CircPSD3 is overexpressed in PTC. A Expression of circPSD3 in the GSE93522 dataset. B CircPSD3 was generated from the back-spliced Exon 5 and Exon 9 of the PSD3 gene located at chr8:18622958–18,662,408. Agarose gel electrophoresis was performed to confirm the circular formation of circPSD3. C RT-PCR was performed to measure circPSD3 expression in PTC tissues and normal tissues. D RT-PCR outcomes of circPSD3 expression in Nthy-ori-3-1, BCPAP, and IHH4 cells. E-F RT-qPCR was conducted to measure circPSD3 expressions in IHH4 and BCPAP cells treated with RNase R and Act D. G FISH assay was applied to determine the localization of circPSD3 in IHH4 and BCPAP cells. Red color represents the staining of circPSD3, and blue color represents the staining of the cell nucleus. All experiments were repeated at least three times and data is representative of three independent experiments (n = 3). *P < 0.05; **P < 0.01; and ***P < 0.001

Full size image

CircPSD3 facilitates cell malignant phenotypes of PTC

To probe the biofunction of circPSD3 in PTC, we knocked down circPSD3 expression in IHH4 and BCPAP cells and subsequently conducted a series of functional experiments. RT-qPCR results showed that transfection of sh-circPSD3 plasmids effectively restrained circPSD3 expression in cells (Fig. 2A). CCK-8 assay manifested that cell viability was markedly reduced after transfection with sh-circPSD3 compared to the control sh-NC (Fig. 2B). EdU staining results indicated that compared with the control group, EdU-positive cells in the transfected group was markedly declined, indicating that the silencing of circPSD3 effectively suppressed IHH4 and BCPAP cells proliferation ability (Fig. 2C). Subsequently, flow cytometry assay revealed that circPSD3-silenced cells exhibited a higher apoptosis rate compared to the control cells (Fig. 2D). Transwell and wound healing assays further demonstrated that knockdown of circPSD3 significantly reduced the quantity of cell invasion and the rate of cell migration in IHH4 and BCPAP cells (Fig. 2E-F). Collectively, this data demonstrates that circPSD3 promotes malignant characteristics of PTC cells.

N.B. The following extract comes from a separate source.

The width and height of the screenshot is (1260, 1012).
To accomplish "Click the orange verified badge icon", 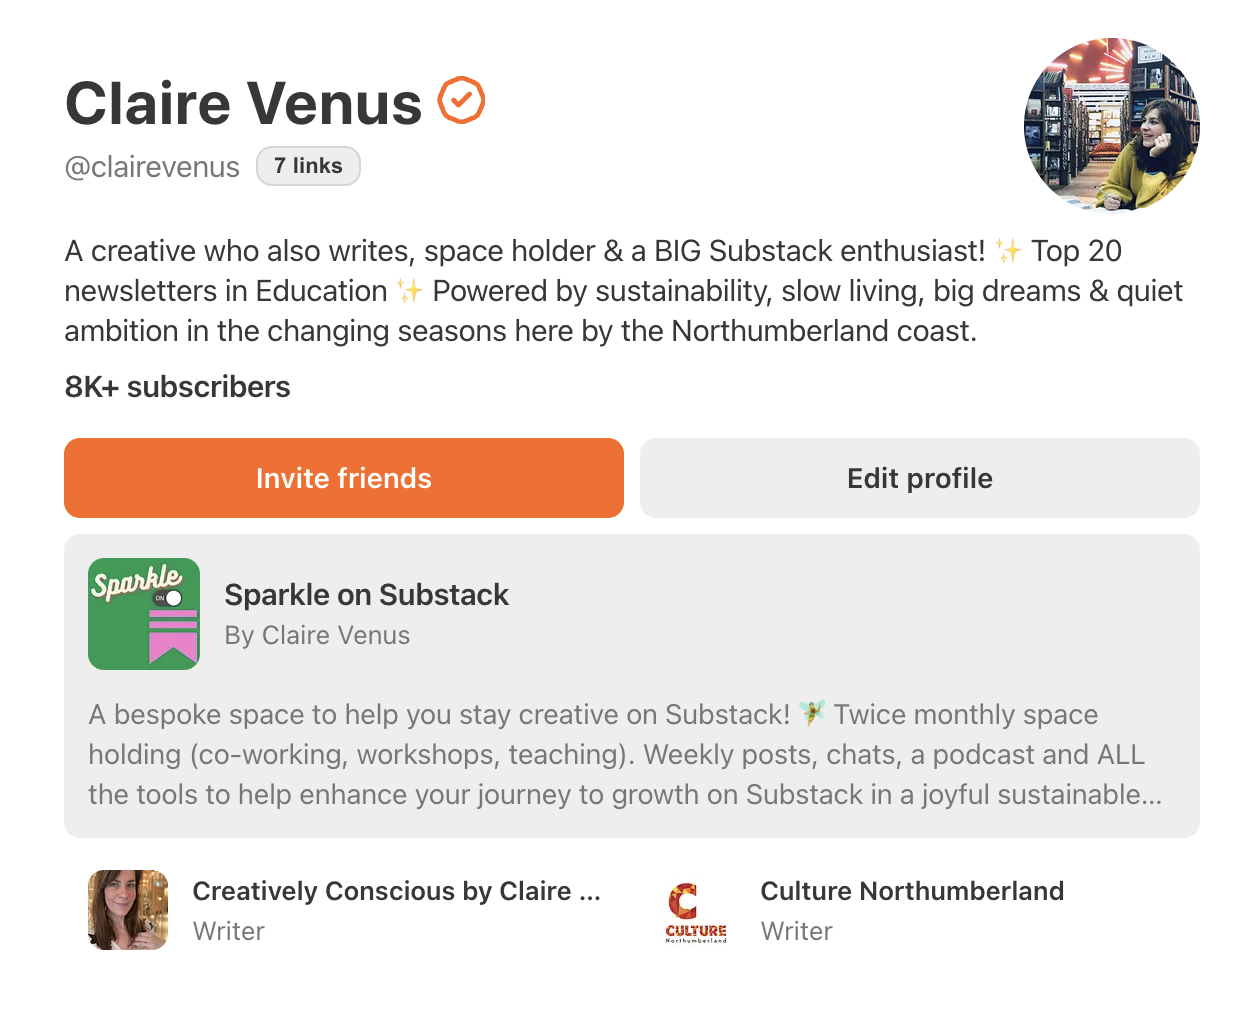I will point(461,101).

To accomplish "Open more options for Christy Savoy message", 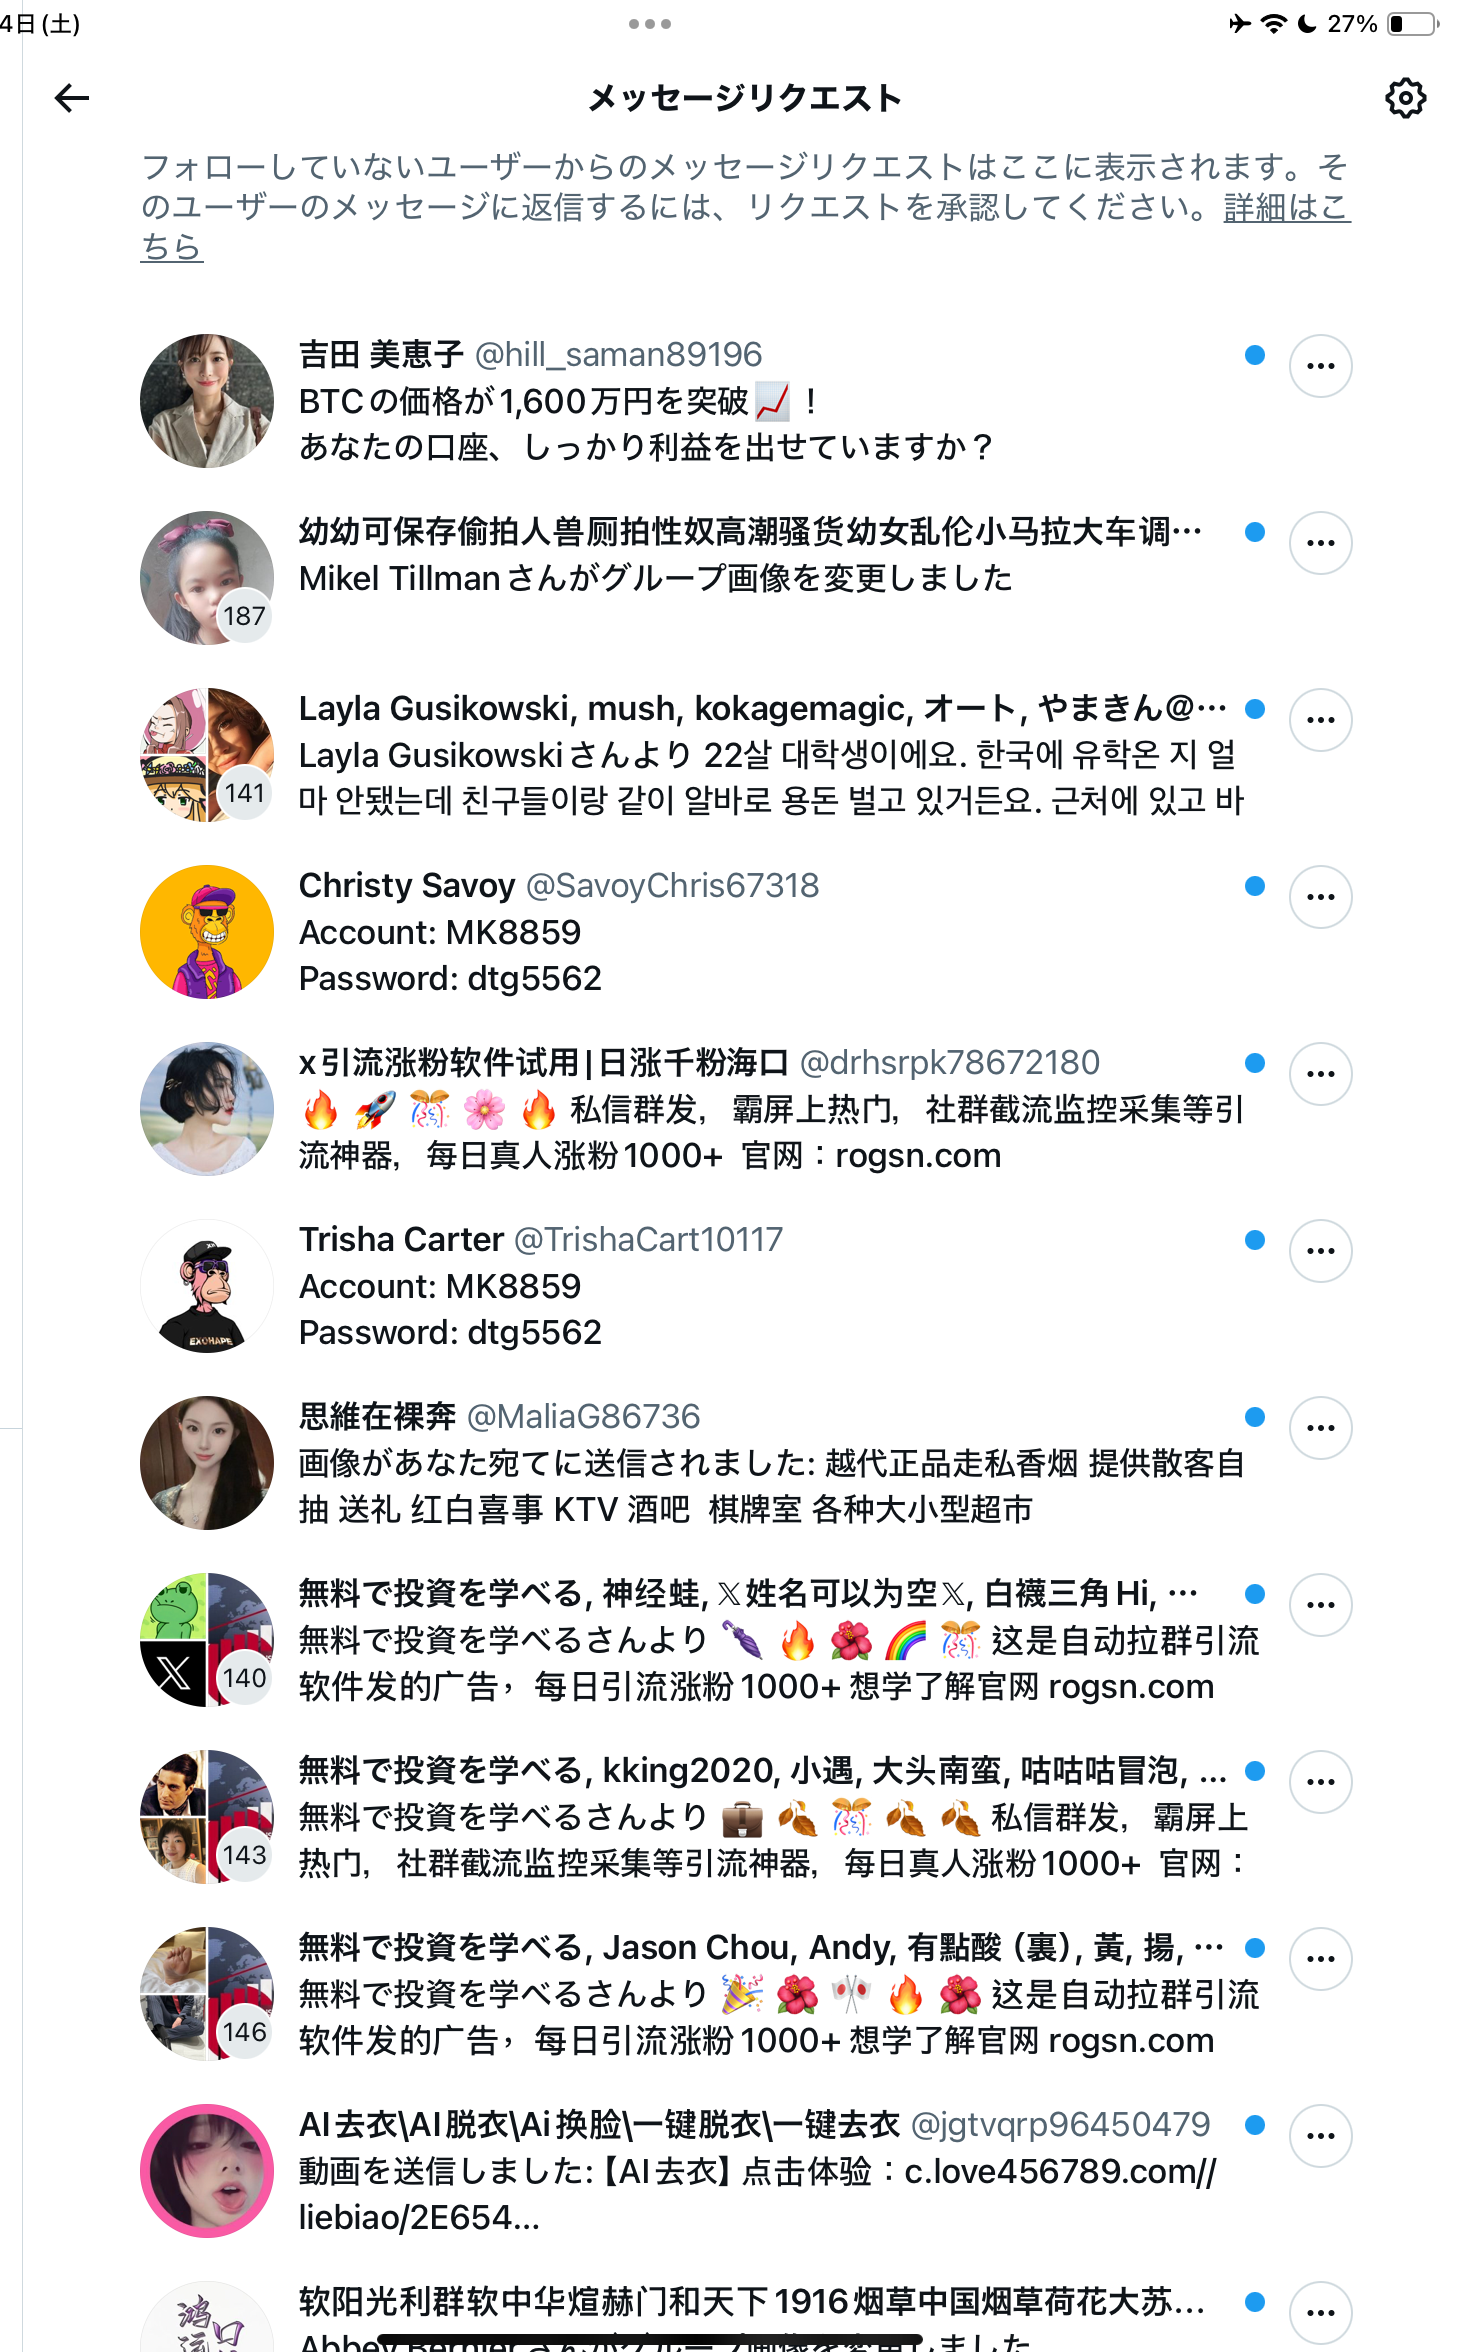I will 1320,897.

CircPSD3 facilitates the malignant characteristics of PTC cells. A RT-qPCR outcomes of the transfection efficiency of circPSD3 in BCPAP and IHH4 cells. B-C CCK-8 and EdU assays were applied to detect cell viability and proliferation in BCPAP and IHH4 cells after transfection with sh-NC and sh-circPSD3. For EdU staining, the green color represents the staining of EdU-positive cells, and the blue color represents the staining of the cell nucleus. D Flow cytometry assay was performed to measure cell apoptosis rate in indicated groups. E-F Transwell and wound healing assays were carried out to assess cell invasion and migration capabilities in indicated groups. All experiments were repeated at least three times and data is representative of three independent experiments (n = 3). **P < 0.01

Full size image

CircPSD3 binds to miR-526b

We further explored the specific regulatory mechanism of circPSD3 in the progression of PTC. Previous research has demonstrated that circRNAs can function as competing endogenous RNAs (ceRNAs) by sequestering miRNAs, thereby modulating the expression of target genes [26]. Given that circPSD3 is primarily localized in the cytoplasm, we hypothesized that it could act as a sponge for miRNAs, influencing their ability to bind to target mRNAs. Using the circinteractome database, we identified that miR-526b could bind to circPSD3 (Supplementary Fig. 1). miR-526b has been reported to be involved in the progression of many cancers, such as lung cancer [27], colorectal cancer [28] and breast cancer [29], but its role in PTC remains largely unclear. Therefore, we next explored the interaction between miR-526b and circPSD3 and predicted the binding sites of miR-526b on the circPSD3 sequence which are depicted in Fig. 3A. To validate the binding between circPSD3 and miR-526b, we first elevated miR-526b expression in IHH4 and BCPAP cells (Fig. 3B), and then cloned circPSD3 sequences containing either the wild-type (WT) or mutated (MUT) miR-526b binding sites into luciferase reporter vectors. Transfection with miR-526b mimics significantly reduced the luciferase activity of the circPSD3-WT construct, whereas it did not affect the activity of the circPSD3-MUT, indicating a specific interaction between circPSD3 and miR-526b in IHH4 and BCPAP cells (Fig. 3C). An RNA pull down assay further confirmed the increased enrichment of circPSD3 in IHH4 and BCPAP cells using a biotinylated miR-526b probe (Fig. 3D). In PTC tumor tissues and cell lines, RT-qPCR assays revealed a notable downregulation of miR-526b (Fig. 3E-F). These data confirms that circPSD3 binds to miR-526b in PTC cells.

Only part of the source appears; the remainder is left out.